Good to know. -David
Good to know. -David
May 15, 2017 update to the CRC data dictionary
Andy Cagan discovered a flaw in the CRC data dictionary (thanks, Andy!) which we have corrected in the just-released 5/15/2017 version. The problem was that the dictionary instructed you to use the period (".") to indicate missing data for some integer variables, but periods, alone, are not acceptable values for integer variables. We corrected this problem in the 5/15/2017 version of the data dictionary by asking you to instead indicate missing values with "999" or "99999" values (depending on the valid range of integer values). This was the only change in the data dictionary.
Thanks again, Andy, for catching this error.
The table asks to exclude certain tumor histologies: is it possible to have those specified by codes? EG, 903 for malignant mesothelioma.
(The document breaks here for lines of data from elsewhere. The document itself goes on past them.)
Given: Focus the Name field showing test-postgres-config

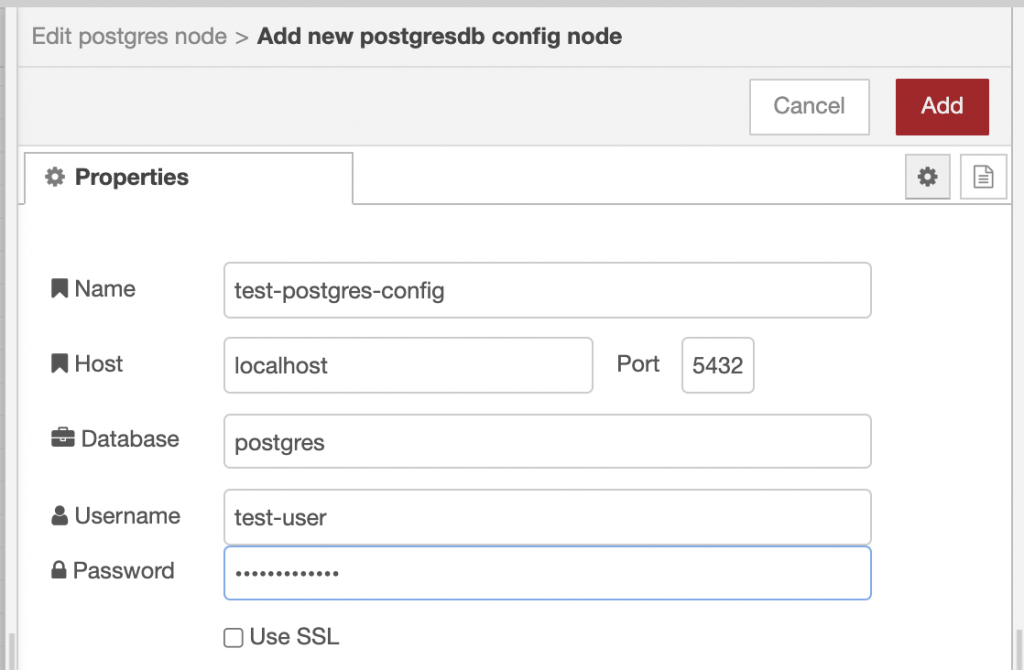Looking at the screenshot, I should (x=547, y=289).
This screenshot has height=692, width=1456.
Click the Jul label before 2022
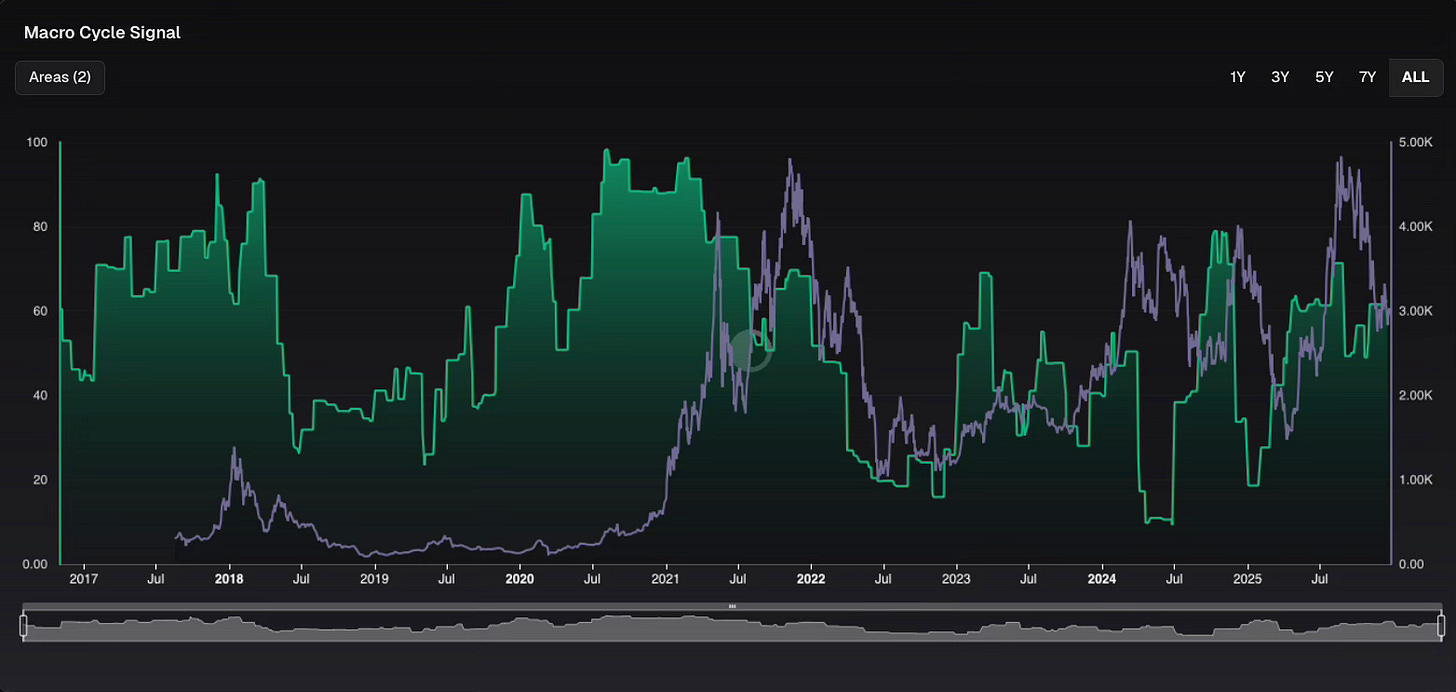click(738, 579)
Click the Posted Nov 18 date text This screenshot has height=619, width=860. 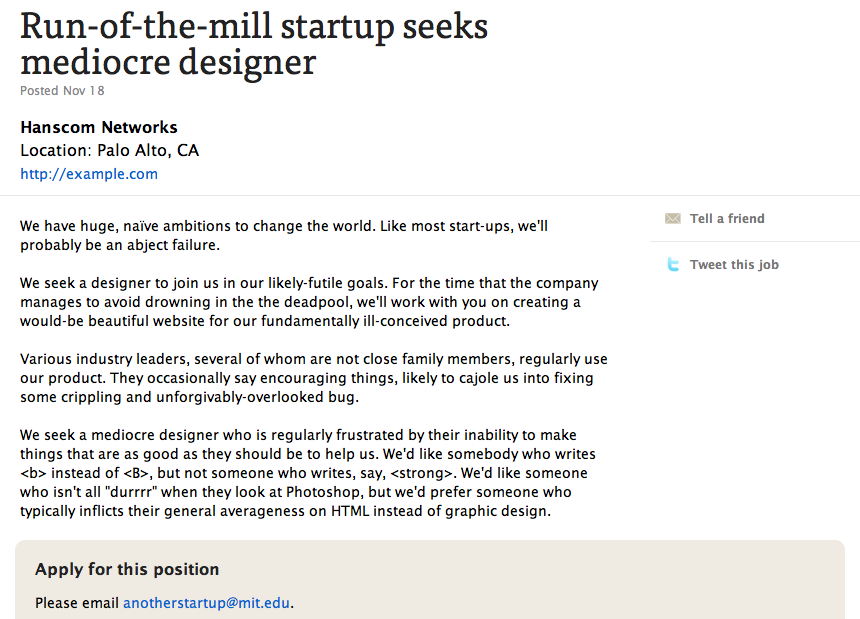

Hence my concerns! Thanks.
An updated 5/17/2017 version
An updated 5/17/2017 version of the pseudo code has been provided that now includes ICD-O-3 histology codes for excluded tumor histologies listed in Table 5.1 (p. 10).
5/31/2017 update to pseudo code document
Thanks to Robert Carroll's careful review of the code sets presented in the pseudo code tables (thank you, Robert!) we have identified a small number of codes that should not be included and have deleted them from the tables (see tracked changes and annotations added to the tables). These codes are for rare conditions that are not expected to impact the overall quality of the phenotype data. Nevertheless, if you have not already completed implementing the CRC pseudo code at your site, please remove the deleted codes as noted in the updated pseudo code document.
Question re case/control types
I noticed that there was no opportunity in the data dictionary to specify what type of case or type of control an individual was. This seemed especially important for controls- screened vs unscreened. Did I miss this somewhere?